If I'd suggested that this be how DNSSEC is used, that would definitely be a 
problem.   What I actually suggested though was that DNSSEC be checked to see 
if a conflicting key can be securely shown to exist.

> Or consider the operational risks of DNSSEC, which lacks formalized key 
> strengths or management lifecycles, and which, as evidence repeatedly shows 
> for DNS, can be transferred through court order. In this case, if a DNSSEC 
> TLSA record overrides the pinning, the site is again at the mercy of a single 
> point of failure. Thus we'd need DNSSEC pinning and DNSSEC transparency.

Which we already have, in the form of trust anchors and validation chains.   
Your court order attack works just as well for pinning as it does for DNSSEC, 
so I don't see how this is relevant.

> I don't mean for this to get into a larger debate about DNSSEC, merely 
> provide context for why it's not discussed as a mitigation in considering 
> hostile pins.
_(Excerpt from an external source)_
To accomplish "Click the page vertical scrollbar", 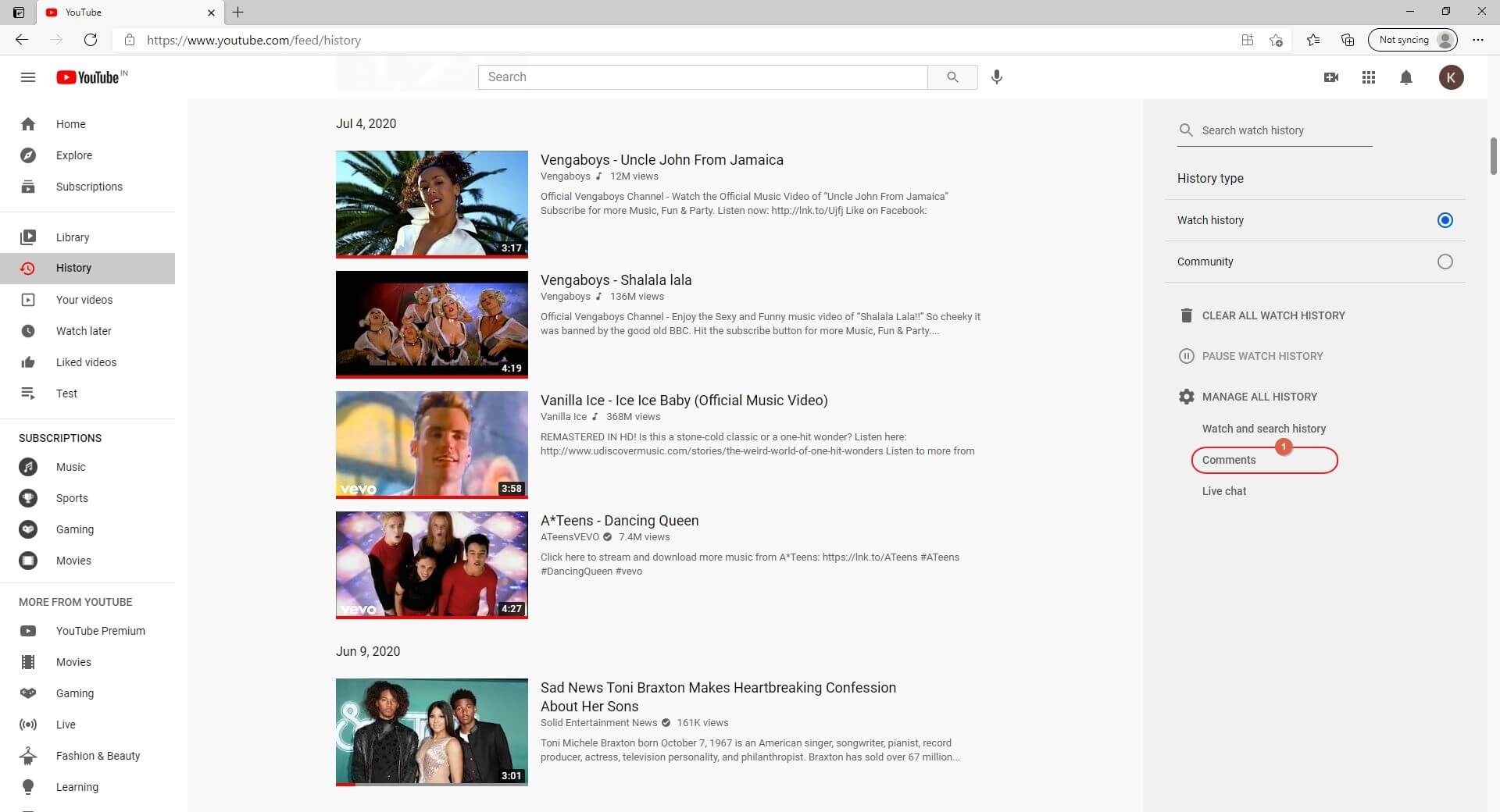I will [x=1493, y=156].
I think I can fairly certainly say such a mitigation wouldn't 
> get implemented. 

That may be true.   The point of suggesting DNSSEC as a mitigation strategy is 
that if we start to see hostile key pinning (nice term, BTW), is not that it 
would necessarily get implemented today, but that once hostile key pinning 
becomes a common attack, which I expect will happen shortly after key pinning 
becomes widely deployed in its vulnerable state, there will be a stronger 
motivation to implement some kind of strategy for detecting it.

It may be that DNSSEC isn't the right strategy, but not having any strategy at 
all seems like a bad idea.   Richard suggested offline that certificate 
transparency might work; my concern with that is that there's no way that I 
know of (not an expert, so maybe I just don't know) to detect that you are 
being prevented from doing certificate transparency, and not just unable to 
reach a server that does transparency.   If in fact hostile key pinning can be 
mitigated using certificate transparency, that would also address my discuss.

Richard also suggested tunneling DANE validation chains over HTTP to address 
the problem, which sounded to me like another good strategy that gets around 
the DNSSEC functionality problem, although it does not get around the DNSSEC 
deployment problem: sites that care to prevent hostile pinning would still have 
to deploy DNSSEC to prevent it.

It may also be that the right thing to do is just discuss the problem in the 
security considerations section and punt on solving it until later.   I can't 
really force you to address the problem now with a DISCUSS, nor would I want 
to.  The point of the DISCUSS is to talk about it and figure out what, if 
anything can be done.  It may be that there is nothing practical that can be 
done.   It may also be that there is something practical that can be done, but 
it should be done in a follow-on document.   Either answer is fine with me if 
it's true, but the case needs to be made.